What the task asks:
Find the line that holds "Open the Selection Mode dropdown" in the material below. Output that line and each one after it exactly, but not the pictures.

---

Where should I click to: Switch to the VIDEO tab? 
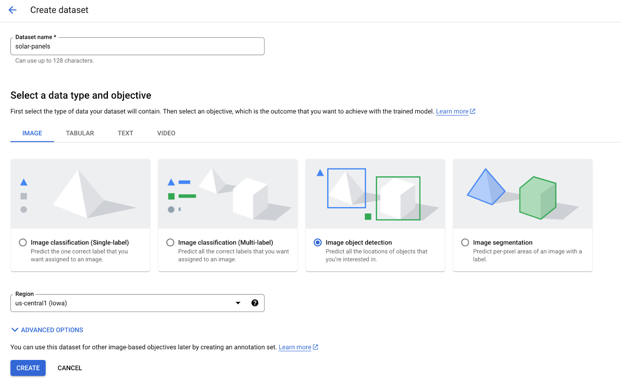(x=166, y=133)
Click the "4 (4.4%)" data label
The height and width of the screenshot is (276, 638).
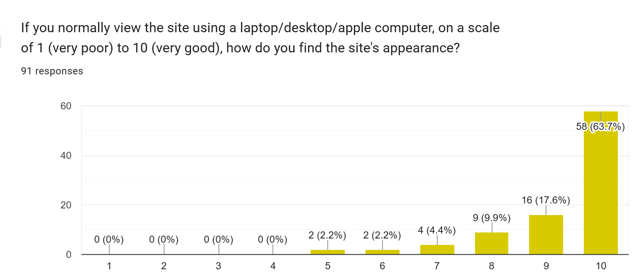click(436, 230)
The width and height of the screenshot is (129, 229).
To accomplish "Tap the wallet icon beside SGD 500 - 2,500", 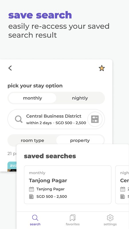I will click(x=32, y=197).
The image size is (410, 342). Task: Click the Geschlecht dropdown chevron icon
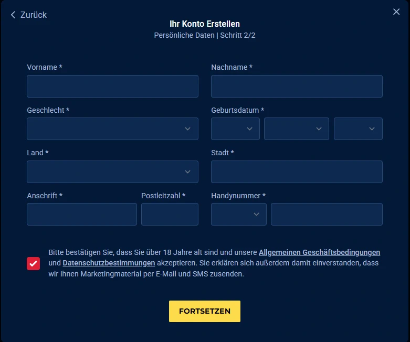188,129
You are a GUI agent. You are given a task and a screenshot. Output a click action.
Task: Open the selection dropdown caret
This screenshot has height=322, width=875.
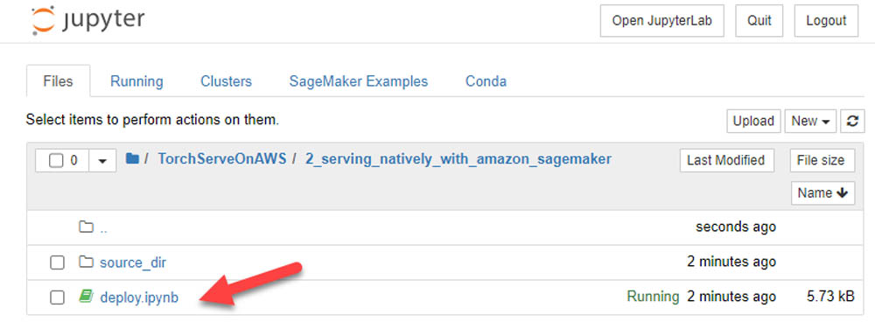pos(102,161)
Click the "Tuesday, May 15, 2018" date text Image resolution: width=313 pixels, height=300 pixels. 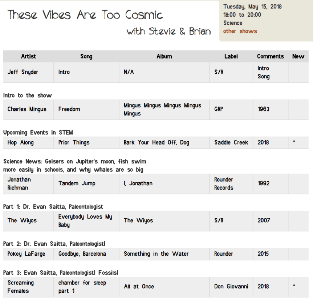coord(252,7)
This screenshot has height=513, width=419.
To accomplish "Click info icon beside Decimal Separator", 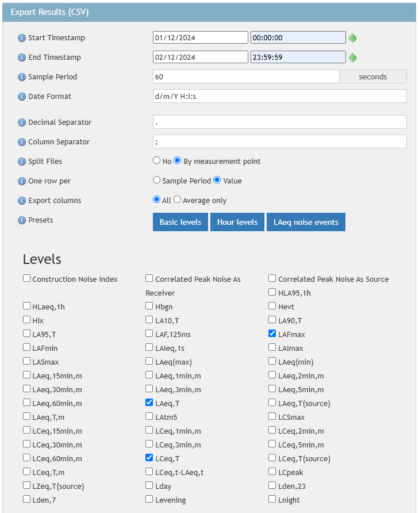I will [22, 122].
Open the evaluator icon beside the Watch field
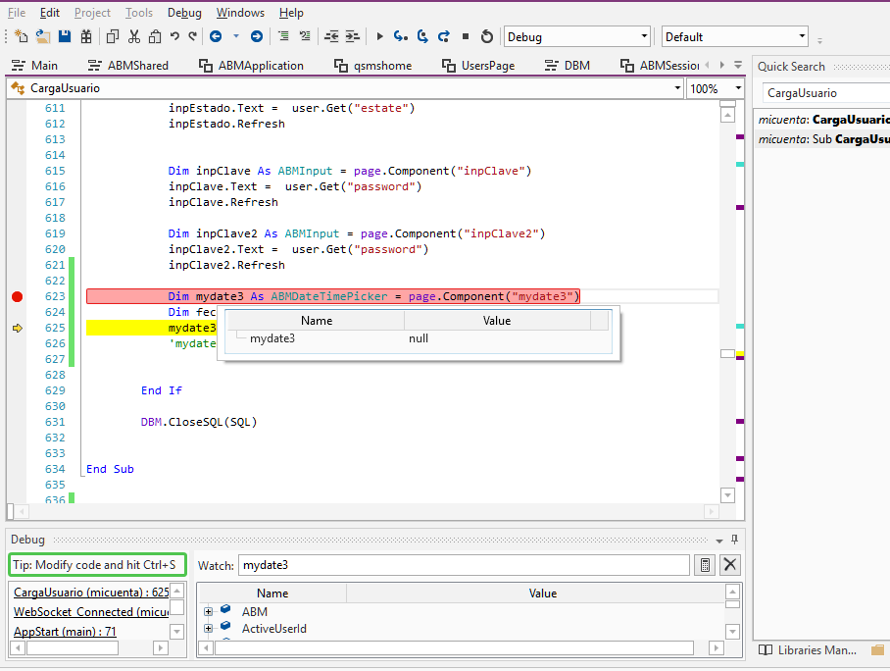The height and width of the screenshot is (671, 890). point(704,564)
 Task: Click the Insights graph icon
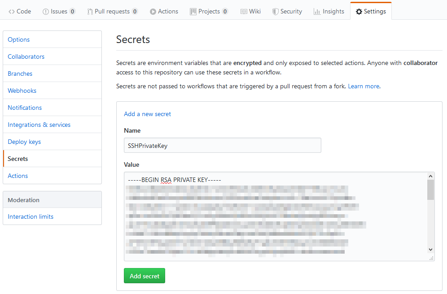pos(317,12)
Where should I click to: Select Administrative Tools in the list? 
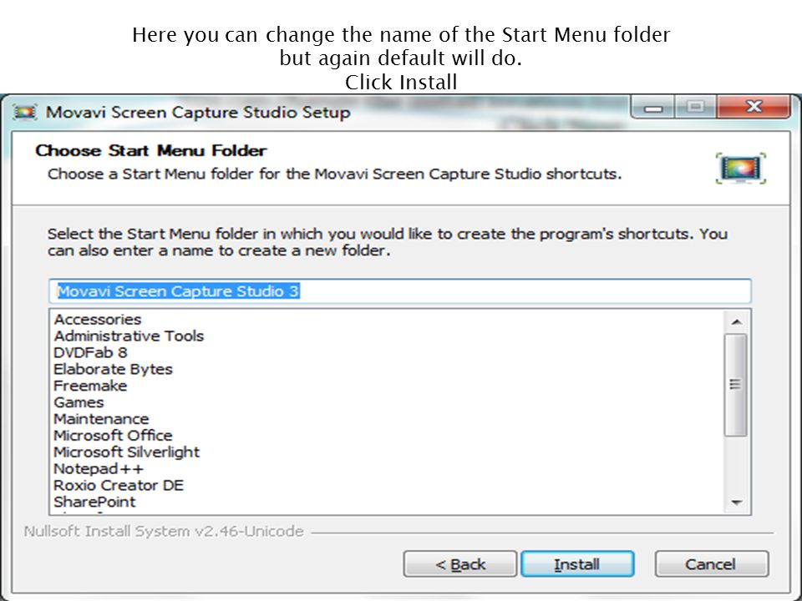(129, 336)
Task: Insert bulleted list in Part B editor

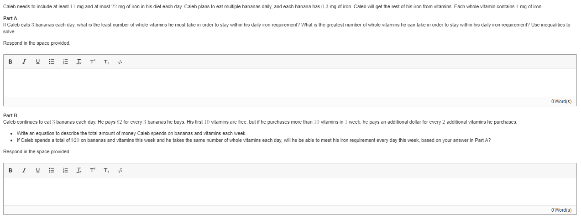Action: tap(52, 170)
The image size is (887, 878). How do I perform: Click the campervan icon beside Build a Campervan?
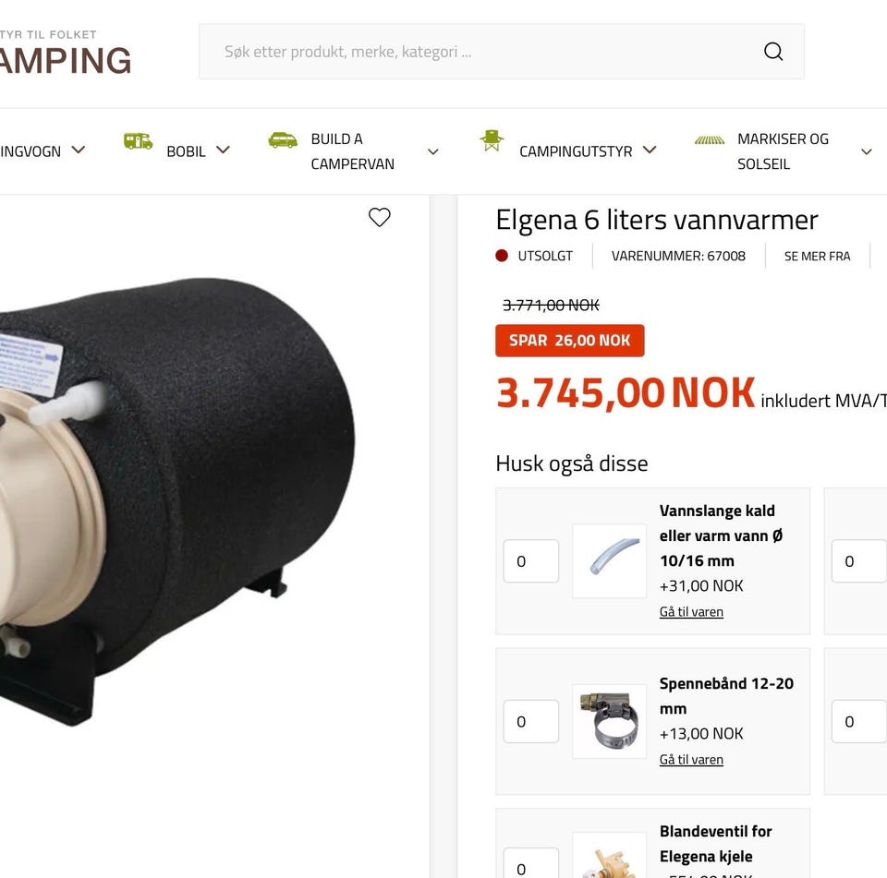click(x=283, y=139)
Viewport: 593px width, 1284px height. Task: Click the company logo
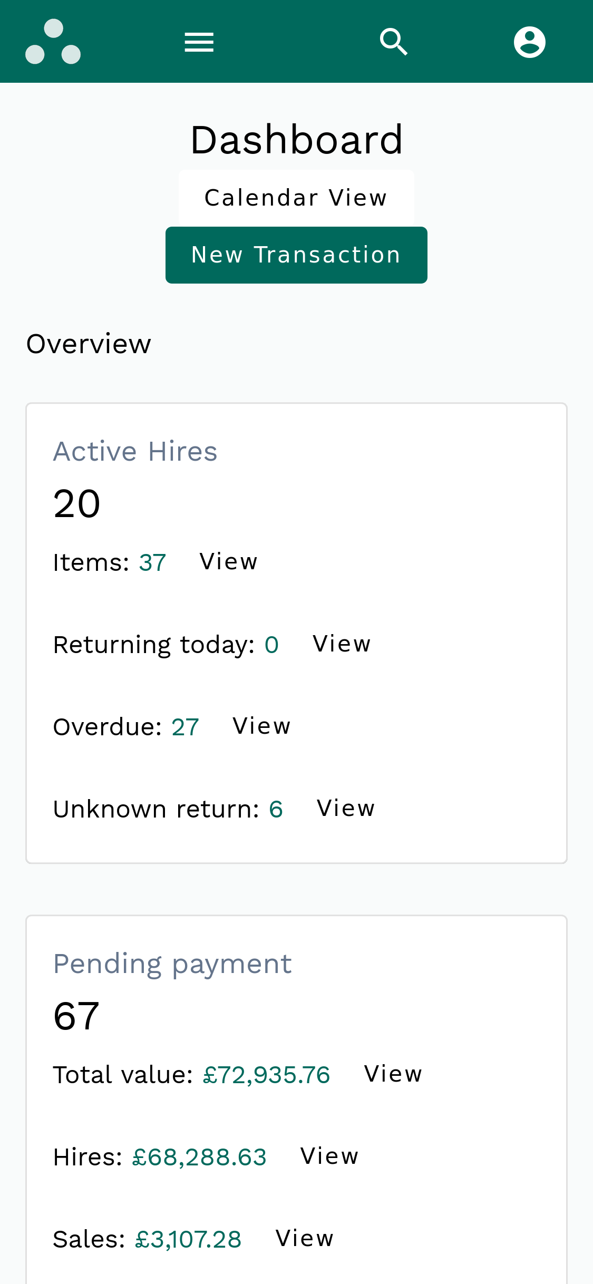tap(53, 40)
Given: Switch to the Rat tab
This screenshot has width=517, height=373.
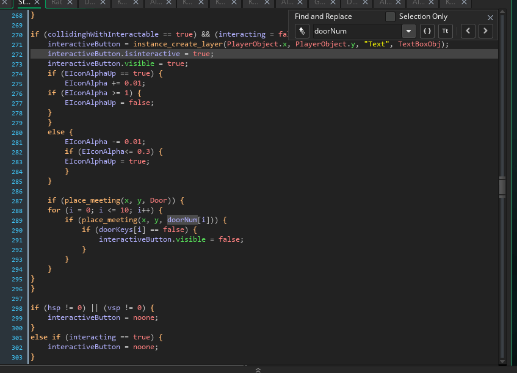Looking at the screenshot, I should click(x=57, y=3).
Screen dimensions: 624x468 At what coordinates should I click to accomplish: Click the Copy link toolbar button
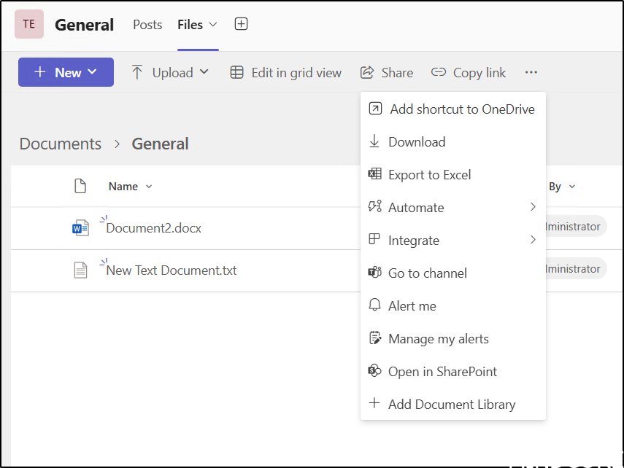469,72
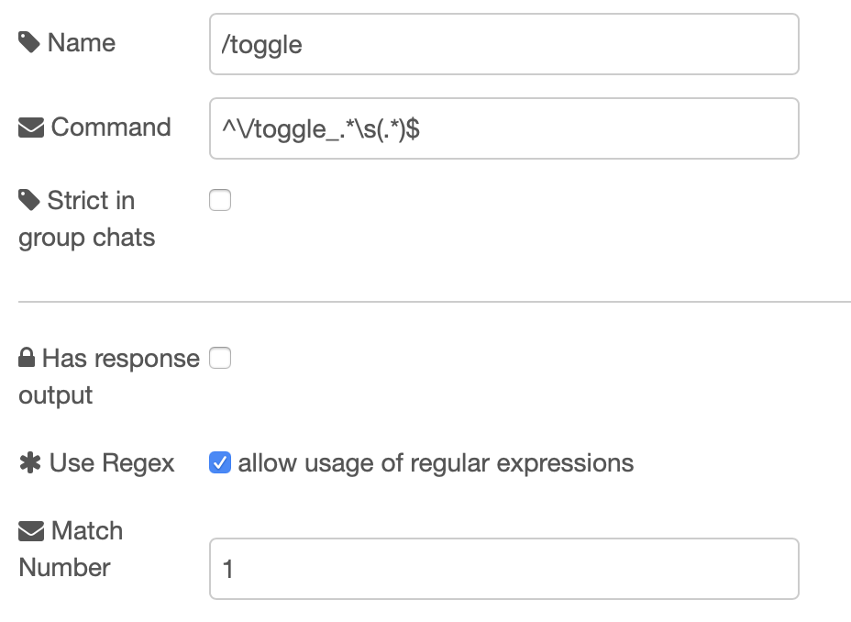Click the Match Number field showing 1

[504, 569]
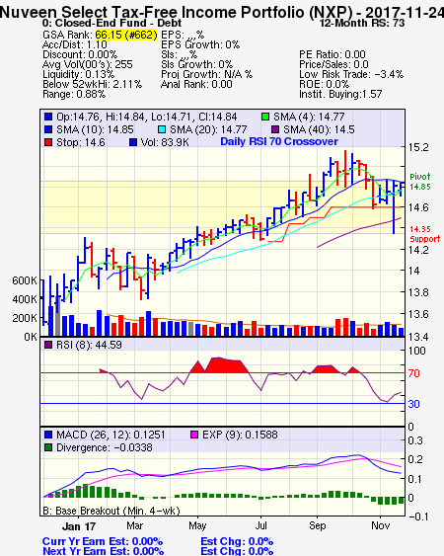Click the Jan 17 label on the date axis
Image resolution: width=444 pixels, height=556 pixels.
(79, 526)
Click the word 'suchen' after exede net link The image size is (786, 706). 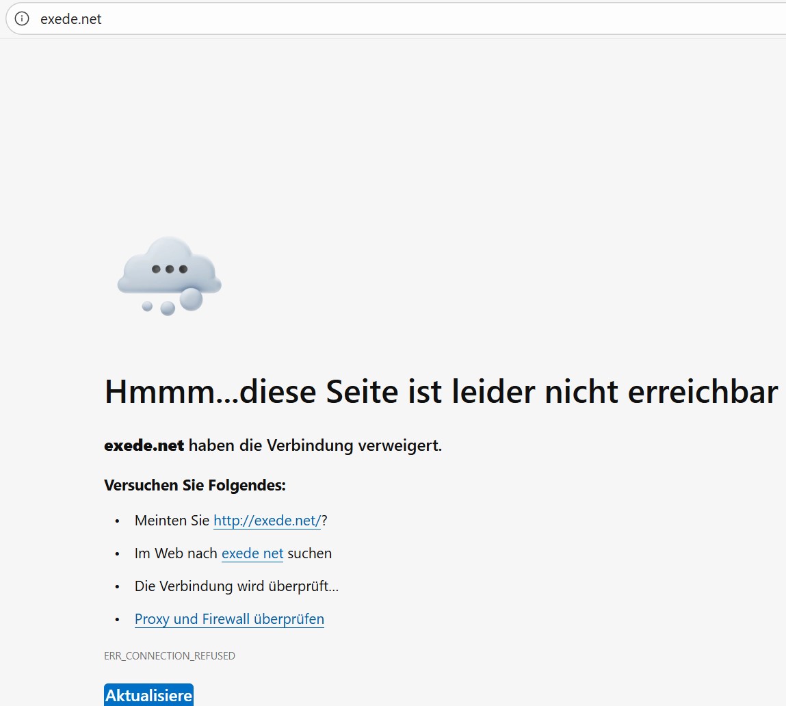[x=309, y=553]
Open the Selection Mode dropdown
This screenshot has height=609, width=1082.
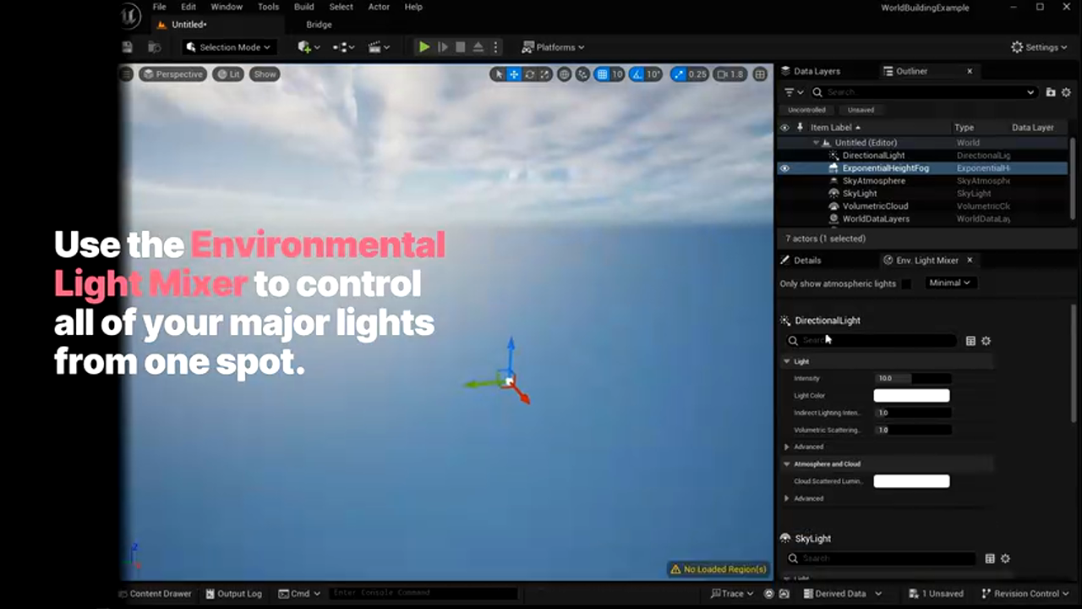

---

Result for this task:
Open the Selection Mode dropdown
This screenshot has height=609, width=1082.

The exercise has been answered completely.